[Aim]:
Convert each line of the data below into a JSON list of strings, with one string per line and blank lines omitted.

[Entries shown]:
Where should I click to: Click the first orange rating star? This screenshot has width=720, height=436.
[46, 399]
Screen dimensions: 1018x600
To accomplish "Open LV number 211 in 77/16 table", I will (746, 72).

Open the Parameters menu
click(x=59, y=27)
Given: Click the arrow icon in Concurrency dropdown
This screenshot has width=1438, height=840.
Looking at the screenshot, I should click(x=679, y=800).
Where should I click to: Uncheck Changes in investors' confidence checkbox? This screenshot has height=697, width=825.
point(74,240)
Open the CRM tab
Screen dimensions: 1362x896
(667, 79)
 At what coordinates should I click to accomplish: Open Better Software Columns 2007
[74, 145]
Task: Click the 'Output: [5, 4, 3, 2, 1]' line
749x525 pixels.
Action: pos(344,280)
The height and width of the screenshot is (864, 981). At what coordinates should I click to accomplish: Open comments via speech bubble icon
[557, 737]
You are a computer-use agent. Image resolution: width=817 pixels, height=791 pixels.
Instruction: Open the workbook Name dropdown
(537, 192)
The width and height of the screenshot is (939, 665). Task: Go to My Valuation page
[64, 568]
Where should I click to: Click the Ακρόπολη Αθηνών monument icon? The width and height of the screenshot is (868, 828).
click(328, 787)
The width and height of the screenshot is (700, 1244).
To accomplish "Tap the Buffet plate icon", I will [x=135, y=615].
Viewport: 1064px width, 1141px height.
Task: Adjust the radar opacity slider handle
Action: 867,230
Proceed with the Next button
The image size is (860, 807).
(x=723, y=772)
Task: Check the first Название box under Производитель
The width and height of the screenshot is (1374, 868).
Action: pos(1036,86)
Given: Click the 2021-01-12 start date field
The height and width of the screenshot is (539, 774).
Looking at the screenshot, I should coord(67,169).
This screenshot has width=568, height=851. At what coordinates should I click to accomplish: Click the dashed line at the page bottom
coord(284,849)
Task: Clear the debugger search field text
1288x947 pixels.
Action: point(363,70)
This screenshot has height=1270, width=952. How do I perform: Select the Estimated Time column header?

[Response below]:
[
  "Where should I click to: Click the first orange rating star? This screenshot has width=720, height=436.",
  "[46, 399]",
  "Screen dimensions: 1018x600",
  "To accomplish \"Open LV number 211 in 77/16 table\", I will (746, 72).",
  "Open the Parameters menu",
  "click(x=59, y=27)",
  "Given: Click the arrow icon in Concurrency dropdown",
  "This screenshot has width=1438, height=840.",
  "Looking at the screenshot, I should click(x=679, y=800).",
  "Where should I click to: Uncheck Changes in investors' confidence checkbox? This screenshot has height=697, width=825.",
  "point(74,240)",
  "Open the CRM tab",
  "Screen dimensions: 1362x896",
  "(667, 79)",
  " At what coordinates should I click to accomplish: Open Better Software Columns 2007",
  "[74, 145]",
  "Task: Click the 'Output: [5, 4, 3, 2, 1]' line",
  "749x525 pixels.",
  "Action: pos(344,280)",
  "The height and width of the screenshot is (864, 981). At what coordinates should I click to accomplish: Open comments via speech bubble icon",
  "[557, 737]",
  "You are a computer-use agent. Image resolution: width=817 pixels, height=791 pixels.",
  "Instruction: Open the workbook Name dropdown",
  "(537, 192)",
  "The width and height of the screenshot is (939, 665). Task: Go to My Valuation page",
  "[64, 568]",
  "Where should I click to: Click the Ακρόπολη Αθηνών monument icon? The width and height of the screenshot is (868, 828).",
  "click(328, 787)",
  "The width and height of the screenshot is (700, 1244).",
  "To accomplish \"Tap the Buffet plate icon\", I will [x=135, y=615].",
  "Viewport: 1064px width, 1141px height.",
  "Task: Adjust the radar opacity slider handle",
  "Action: 867,230",
  "Proceed with the Next button",
  "The image size is (860, 807).",
  "(x=723, y=772)",
  "Task: Check the first Название box under Производитель",
  "The width and height of the screenshot is (1374, 868).",
  "Action: pos(1036,86)",
  "Given: Click the 2021-01-12 start date field",
  "The height and width of the screenshot is (539, 774).",
  "Looking at the screenshot, I should coord(67,169).",
  "This screenshot has width=568, height=851. At what coordinates should I click to accomplish: Click the dashed line at the page bottom",
  "coord(284,849)",
  "Task: Clear the debugger search field text",
  "1288x947 pixels.",
  "Action: point(363,70)",
  "This screenshot has height=1270, width=952. How do I perform: Select the Estimated Time column header?"
]